El estadounidense Bjarne Fostervold, un misionero evangélico cuyo padre, Rolf Fostervold, reunió en una aldea a parte de la perseguida población indígena hace más de cuatro décadas, dijo que las 850 hectáreas donde se asientan actualmente unas 50 familias achés (Puerto Barra) fueron adquiridas en su casi totalidad por gestiones privadas, con escasa participación del Estado.
La necesidad de tierra que ellos tienen es cada vez más urgente. Solo uno de sus vecinos “brasiguayos”, los colonos que monopolizan la propiedad en Alto Paraná, explota 5.000 hectáreas donde planta a gran escala soja de exportación.
“Nosotros solo tenemos 270 hectáreas de plantaciones de soja, trigo, maíz, entre otros cultivos de renta” y de consumo, explica Lorenzo Puapirangy, cacique de Puerto Barra.
Nostalgia de la selva
Lorenzo Krachogy, de 90 años, padre de Puapyrangy, fue el indio baqueano que reunió a gran parte de sus parientes perdidos en el monte para reconstruir sus familias con la ayuda del misionero estadounidense en 1970.
“Cuando tenía nueve años los blancos mataron a mi padre y a otros indígenas.
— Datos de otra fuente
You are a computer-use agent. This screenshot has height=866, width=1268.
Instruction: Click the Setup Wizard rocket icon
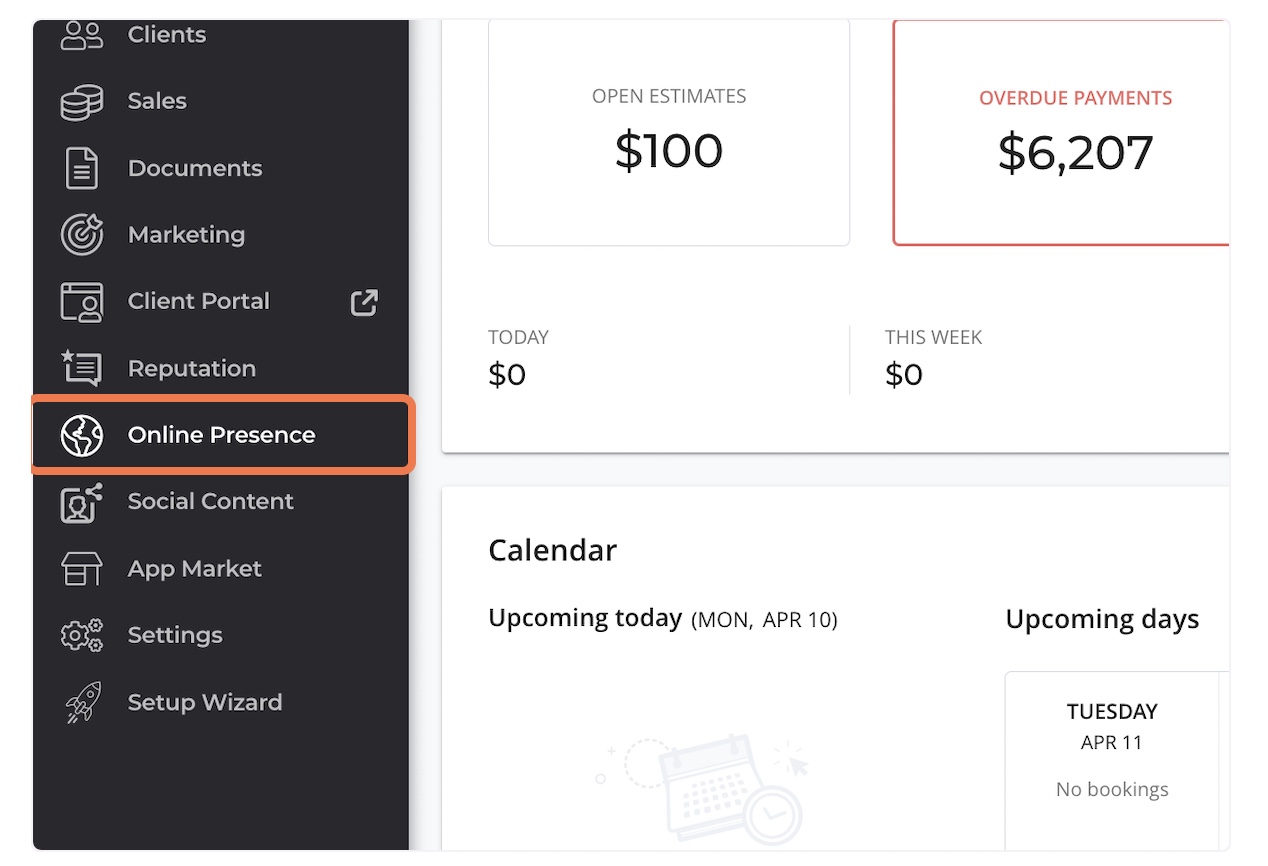[x=82, y=702]
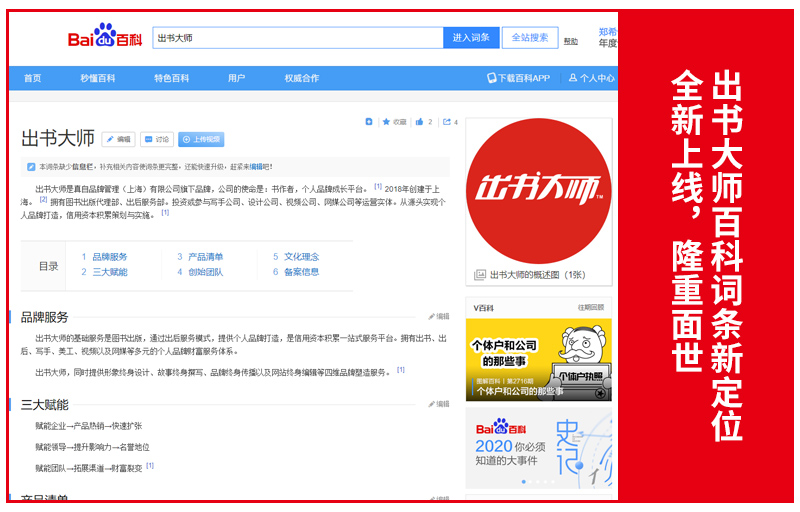Click the share icon beside count 4

446,122
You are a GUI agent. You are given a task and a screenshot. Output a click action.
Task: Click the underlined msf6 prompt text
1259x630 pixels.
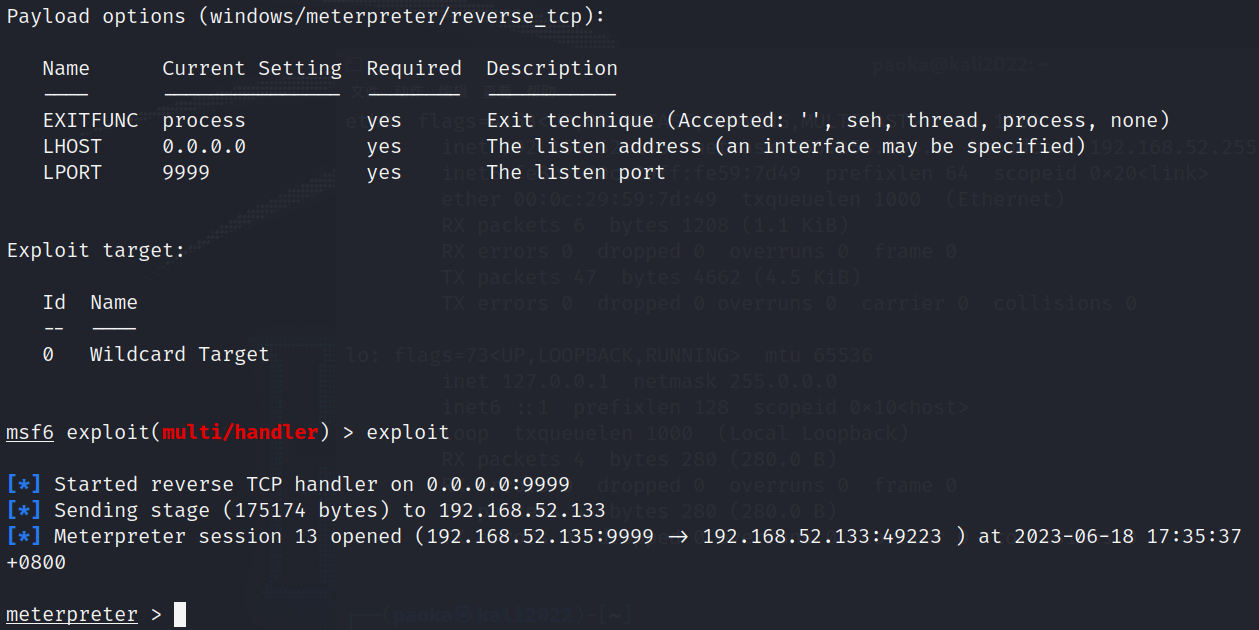tap(30, 432)
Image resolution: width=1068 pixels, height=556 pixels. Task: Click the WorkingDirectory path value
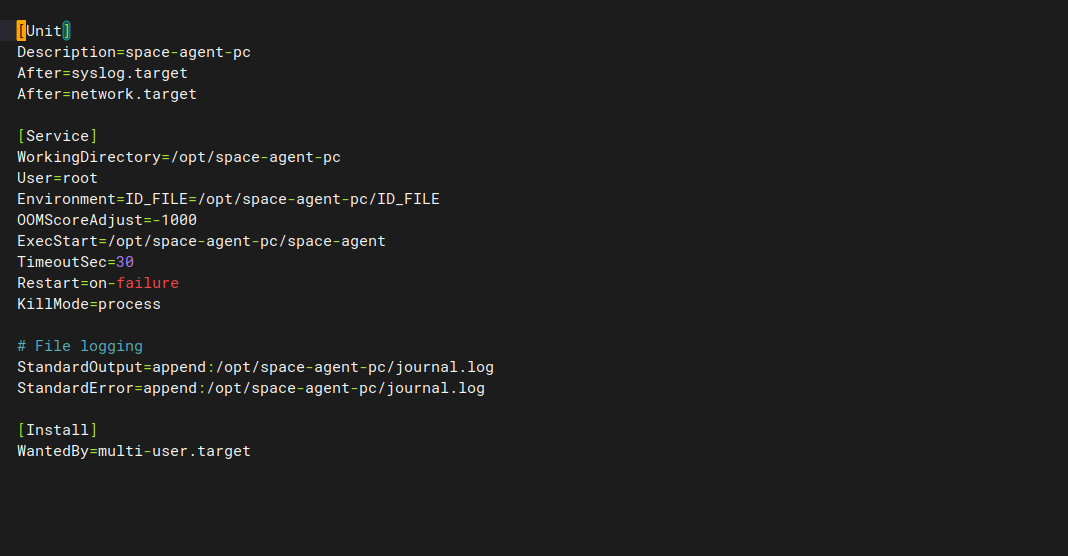[255, 157]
Tenían perros y escopetas. A mí me capturaron y me vendieron. El papá de Bjarne me rescató y me propuso reunir a los parientes que quedaban en el bosque. Eso hicimos y por eso estamos aquí”, relata y asume que su padre “también mataba a los blancos”.
Recordó que vivían en una selva impenetrable donde el silencio era dominado por el rugido del yaguareté, el tigre americano. “Ahora convivimos con los blancos. Ya no son nuestros enemigos”, subraya.
Victoria Pikigy, “pescado pequeño” en aché, de 80 años, también rememora que la vida en el monte era placentera, feliz y segura. “Cuando me adentro en el bosque a veces lloro porque esos tiempos ya no volverán”, afirma, sentada en el suelo sobre una manta de hilos de hoja de palmera.